A Scientific Approach to Assessing Aptitudes
The Highlands Ability Battery (HAB) is rooted in over a century of research. First administered by the Highlands Company in 1992, the instrument was founded on the work of Johnson O’Connor, a Harvard graduate and research scientist who devoted his life to the study of human engineering.
Johnson O’Connor determined that every individual is born with a unique pattern of natural abilities that stabilize around the age of 14 and remain relatively unchanged over time. Through the Human Engineering Laboratory that he created in 1922, O’Connor developed a battery of tests or worksamples designed to identify specific aptitudes related to certain characteristics on the job.

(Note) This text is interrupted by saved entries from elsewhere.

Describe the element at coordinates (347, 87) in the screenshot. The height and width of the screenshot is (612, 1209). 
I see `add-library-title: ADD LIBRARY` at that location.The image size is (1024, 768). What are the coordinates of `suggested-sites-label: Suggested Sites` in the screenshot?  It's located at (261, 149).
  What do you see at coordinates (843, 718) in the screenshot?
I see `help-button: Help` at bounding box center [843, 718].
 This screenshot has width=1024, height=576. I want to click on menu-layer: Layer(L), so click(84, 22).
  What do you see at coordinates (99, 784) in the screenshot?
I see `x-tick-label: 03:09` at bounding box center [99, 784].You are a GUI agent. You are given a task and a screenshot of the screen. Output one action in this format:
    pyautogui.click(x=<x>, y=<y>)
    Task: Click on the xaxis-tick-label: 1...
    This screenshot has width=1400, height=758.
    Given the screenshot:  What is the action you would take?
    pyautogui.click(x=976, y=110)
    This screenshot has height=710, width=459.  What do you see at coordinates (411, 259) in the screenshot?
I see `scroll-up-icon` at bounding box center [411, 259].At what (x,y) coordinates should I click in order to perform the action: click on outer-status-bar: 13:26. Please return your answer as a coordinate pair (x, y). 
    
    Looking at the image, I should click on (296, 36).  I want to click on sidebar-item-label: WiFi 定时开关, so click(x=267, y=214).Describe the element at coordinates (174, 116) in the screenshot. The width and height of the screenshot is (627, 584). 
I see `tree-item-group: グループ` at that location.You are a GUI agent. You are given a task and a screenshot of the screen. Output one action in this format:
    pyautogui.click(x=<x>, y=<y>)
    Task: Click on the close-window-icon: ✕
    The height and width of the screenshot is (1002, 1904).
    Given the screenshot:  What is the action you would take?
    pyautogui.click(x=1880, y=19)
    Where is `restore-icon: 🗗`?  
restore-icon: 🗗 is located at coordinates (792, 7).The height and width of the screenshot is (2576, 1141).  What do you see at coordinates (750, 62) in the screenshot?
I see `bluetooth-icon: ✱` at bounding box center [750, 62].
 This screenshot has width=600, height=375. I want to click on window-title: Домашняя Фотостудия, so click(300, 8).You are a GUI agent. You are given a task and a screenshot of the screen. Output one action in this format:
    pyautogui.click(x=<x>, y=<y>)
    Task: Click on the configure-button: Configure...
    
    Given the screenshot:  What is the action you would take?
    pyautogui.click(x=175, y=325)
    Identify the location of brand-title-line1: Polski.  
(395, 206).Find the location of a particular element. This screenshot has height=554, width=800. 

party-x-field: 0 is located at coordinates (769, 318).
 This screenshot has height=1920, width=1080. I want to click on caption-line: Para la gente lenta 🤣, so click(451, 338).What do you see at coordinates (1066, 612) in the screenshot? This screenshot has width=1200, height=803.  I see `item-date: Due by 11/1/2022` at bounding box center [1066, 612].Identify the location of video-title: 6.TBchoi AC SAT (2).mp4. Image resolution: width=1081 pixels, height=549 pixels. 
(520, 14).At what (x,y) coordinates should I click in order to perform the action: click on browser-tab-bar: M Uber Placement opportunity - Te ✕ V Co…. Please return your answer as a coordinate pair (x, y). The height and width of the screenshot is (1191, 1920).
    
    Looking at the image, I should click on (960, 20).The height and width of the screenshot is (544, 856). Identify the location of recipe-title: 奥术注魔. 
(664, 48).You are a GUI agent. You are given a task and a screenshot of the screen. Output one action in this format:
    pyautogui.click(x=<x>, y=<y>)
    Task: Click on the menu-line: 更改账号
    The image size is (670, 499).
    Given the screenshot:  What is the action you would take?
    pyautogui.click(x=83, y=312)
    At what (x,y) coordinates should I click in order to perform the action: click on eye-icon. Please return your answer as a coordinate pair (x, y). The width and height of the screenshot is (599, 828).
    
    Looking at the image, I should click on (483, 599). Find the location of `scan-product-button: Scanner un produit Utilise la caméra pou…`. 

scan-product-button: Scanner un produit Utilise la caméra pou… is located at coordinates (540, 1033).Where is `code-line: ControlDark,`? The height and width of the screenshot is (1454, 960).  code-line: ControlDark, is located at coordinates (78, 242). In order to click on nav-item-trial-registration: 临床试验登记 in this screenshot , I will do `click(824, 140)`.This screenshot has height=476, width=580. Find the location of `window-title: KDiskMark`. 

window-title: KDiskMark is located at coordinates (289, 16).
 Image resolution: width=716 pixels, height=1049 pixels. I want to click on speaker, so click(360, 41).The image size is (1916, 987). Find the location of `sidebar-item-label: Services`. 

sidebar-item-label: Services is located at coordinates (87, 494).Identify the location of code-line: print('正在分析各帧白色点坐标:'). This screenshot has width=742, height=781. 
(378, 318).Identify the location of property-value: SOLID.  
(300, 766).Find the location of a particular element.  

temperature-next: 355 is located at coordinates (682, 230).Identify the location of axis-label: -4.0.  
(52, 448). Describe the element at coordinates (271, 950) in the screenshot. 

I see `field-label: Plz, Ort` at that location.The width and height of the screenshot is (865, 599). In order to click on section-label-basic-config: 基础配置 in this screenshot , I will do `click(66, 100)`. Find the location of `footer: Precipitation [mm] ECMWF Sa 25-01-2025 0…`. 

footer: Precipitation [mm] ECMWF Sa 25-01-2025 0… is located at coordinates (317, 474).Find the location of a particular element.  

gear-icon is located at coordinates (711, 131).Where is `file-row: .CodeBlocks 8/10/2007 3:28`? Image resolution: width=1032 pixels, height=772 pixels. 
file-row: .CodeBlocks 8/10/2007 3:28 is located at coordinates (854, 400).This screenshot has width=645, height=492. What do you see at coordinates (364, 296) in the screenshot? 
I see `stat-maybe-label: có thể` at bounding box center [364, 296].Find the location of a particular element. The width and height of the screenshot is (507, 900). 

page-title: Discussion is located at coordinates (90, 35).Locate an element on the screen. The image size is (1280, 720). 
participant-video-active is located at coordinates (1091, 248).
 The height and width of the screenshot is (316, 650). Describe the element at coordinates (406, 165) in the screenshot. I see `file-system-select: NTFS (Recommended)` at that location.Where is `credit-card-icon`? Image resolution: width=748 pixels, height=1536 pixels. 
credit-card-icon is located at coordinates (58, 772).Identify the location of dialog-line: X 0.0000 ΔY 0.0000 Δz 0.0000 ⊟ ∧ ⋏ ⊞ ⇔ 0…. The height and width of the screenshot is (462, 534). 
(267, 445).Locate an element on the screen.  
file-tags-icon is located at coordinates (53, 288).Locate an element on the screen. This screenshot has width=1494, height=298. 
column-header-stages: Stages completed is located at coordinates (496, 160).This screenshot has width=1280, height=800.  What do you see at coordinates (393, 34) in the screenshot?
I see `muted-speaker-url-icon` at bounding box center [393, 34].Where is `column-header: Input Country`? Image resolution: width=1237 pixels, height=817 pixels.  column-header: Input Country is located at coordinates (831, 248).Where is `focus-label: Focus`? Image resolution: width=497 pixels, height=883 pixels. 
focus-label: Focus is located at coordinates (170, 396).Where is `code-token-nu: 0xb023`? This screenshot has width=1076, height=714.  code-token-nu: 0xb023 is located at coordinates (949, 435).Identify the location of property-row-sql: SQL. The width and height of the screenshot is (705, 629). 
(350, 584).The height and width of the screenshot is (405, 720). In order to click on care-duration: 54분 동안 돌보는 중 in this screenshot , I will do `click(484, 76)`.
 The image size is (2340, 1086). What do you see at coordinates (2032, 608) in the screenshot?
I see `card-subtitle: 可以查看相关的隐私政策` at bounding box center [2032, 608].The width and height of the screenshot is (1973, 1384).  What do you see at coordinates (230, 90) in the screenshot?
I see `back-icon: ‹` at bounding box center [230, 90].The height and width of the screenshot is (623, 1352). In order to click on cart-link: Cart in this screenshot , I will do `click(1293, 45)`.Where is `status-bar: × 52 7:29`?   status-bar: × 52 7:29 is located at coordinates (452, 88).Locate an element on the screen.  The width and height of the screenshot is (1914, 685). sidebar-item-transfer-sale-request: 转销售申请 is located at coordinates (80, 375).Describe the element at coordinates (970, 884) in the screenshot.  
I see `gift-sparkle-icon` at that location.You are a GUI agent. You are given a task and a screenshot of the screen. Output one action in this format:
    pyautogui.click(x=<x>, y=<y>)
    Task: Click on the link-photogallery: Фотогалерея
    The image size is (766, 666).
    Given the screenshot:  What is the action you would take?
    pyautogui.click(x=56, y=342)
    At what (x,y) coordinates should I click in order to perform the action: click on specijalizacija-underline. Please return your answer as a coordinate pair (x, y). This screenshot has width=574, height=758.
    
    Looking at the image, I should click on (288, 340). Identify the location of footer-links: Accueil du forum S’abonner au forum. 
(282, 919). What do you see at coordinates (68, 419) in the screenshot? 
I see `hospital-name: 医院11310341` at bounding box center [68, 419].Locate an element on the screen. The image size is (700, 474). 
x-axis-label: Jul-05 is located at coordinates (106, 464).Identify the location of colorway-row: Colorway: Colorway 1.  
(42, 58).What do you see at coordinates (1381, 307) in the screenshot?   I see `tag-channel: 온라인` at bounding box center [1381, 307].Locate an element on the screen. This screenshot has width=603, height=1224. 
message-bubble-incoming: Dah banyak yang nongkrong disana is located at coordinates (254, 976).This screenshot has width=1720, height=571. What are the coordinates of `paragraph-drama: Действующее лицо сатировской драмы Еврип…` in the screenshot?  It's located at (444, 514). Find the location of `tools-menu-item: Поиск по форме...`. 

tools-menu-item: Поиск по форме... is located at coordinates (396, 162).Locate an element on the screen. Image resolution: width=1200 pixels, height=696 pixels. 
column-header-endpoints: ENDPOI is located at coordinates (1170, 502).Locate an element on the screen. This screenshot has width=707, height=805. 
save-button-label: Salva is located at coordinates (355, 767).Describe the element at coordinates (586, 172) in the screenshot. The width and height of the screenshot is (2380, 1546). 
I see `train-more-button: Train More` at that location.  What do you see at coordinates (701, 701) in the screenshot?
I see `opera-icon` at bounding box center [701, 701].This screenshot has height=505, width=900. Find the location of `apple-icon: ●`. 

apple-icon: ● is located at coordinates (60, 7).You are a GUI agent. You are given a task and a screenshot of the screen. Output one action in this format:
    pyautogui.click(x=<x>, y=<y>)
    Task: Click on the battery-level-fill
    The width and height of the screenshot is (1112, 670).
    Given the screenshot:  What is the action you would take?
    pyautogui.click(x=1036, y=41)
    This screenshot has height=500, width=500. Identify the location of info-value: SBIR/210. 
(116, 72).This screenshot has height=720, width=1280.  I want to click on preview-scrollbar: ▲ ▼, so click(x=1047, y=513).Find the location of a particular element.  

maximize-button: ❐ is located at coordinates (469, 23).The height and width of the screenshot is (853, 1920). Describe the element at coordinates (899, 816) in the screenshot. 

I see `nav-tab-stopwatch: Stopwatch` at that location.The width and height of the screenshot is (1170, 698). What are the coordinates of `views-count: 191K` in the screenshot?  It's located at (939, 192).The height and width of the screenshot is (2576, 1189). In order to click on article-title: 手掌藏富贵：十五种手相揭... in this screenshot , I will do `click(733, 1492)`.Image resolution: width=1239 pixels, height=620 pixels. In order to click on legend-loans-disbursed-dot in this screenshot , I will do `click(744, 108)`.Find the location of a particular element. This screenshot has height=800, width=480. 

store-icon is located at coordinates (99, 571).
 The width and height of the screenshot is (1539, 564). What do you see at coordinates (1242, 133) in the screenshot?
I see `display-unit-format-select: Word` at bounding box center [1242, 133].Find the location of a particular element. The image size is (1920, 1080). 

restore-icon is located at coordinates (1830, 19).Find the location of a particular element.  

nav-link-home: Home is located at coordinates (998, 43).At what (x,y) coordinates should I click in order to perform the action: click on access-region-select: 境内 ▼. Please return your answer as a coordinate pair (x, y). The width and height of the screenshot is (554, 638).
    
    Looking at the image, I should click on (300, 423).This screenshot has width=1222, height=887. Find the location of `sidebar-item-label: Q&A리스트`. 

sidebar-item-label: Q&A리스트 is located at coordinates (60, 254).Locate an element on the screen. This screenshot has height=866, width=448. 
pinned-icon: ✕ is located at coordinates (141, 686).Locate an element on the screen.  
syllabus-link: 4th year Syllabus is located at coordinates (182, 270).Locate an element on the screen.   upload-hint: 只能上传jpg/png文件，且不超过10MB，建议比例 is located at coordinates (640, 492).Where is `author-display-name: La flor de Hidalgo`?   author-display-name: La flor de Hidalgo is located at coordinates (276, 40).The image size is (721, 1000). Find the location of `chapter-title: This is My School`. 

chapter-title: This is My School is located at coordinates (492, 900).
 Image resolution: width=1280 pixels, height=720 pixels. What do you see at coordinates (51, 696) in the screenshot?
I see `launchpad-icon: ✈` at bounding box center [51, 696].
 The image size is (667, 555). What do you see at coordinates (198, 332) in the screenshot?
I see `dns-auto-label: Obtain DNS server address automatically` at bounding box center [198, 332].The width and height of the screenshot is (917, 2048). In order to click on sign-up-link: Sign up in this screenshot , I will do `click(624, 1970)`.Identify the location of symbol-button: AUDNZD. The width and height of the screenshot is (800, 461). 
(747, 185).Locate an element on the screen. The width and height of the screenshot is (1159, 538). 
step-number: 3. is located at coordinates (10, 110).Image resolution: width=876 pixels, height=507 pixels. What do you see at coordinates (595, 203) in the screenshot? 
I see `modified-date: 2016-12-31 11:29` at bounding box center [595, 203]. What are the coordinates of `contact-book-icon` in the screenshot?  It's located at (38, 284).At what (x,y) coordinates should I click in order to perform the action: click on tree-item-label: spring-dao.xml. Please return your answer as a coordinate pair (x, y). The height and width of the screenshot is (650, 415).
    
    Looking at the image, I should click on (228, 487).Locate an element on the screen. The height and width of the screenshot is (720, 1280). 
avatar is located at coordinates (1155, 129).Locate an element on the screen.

A commitment to ongoing research continues today through the Johnson O’Connor Research Foundation (JOCRF) which established and maintains the reliability and construct validity of the internal characteristics of the battery of tests- i.e., that the worksamples measure the aptitudes they are intended to measure and how they apply to specific career paths.
Unlike many other assessments and inventories, the HAB does not rely on self-reporting. Rather, through a series of worksamples, it measures a person’s innate abilities based on performance using objective rather than subjective measures—a distinction worth noting as one’s perception of self (or desired perception of self) can render responses easy to manipulate and therefore, less reliable.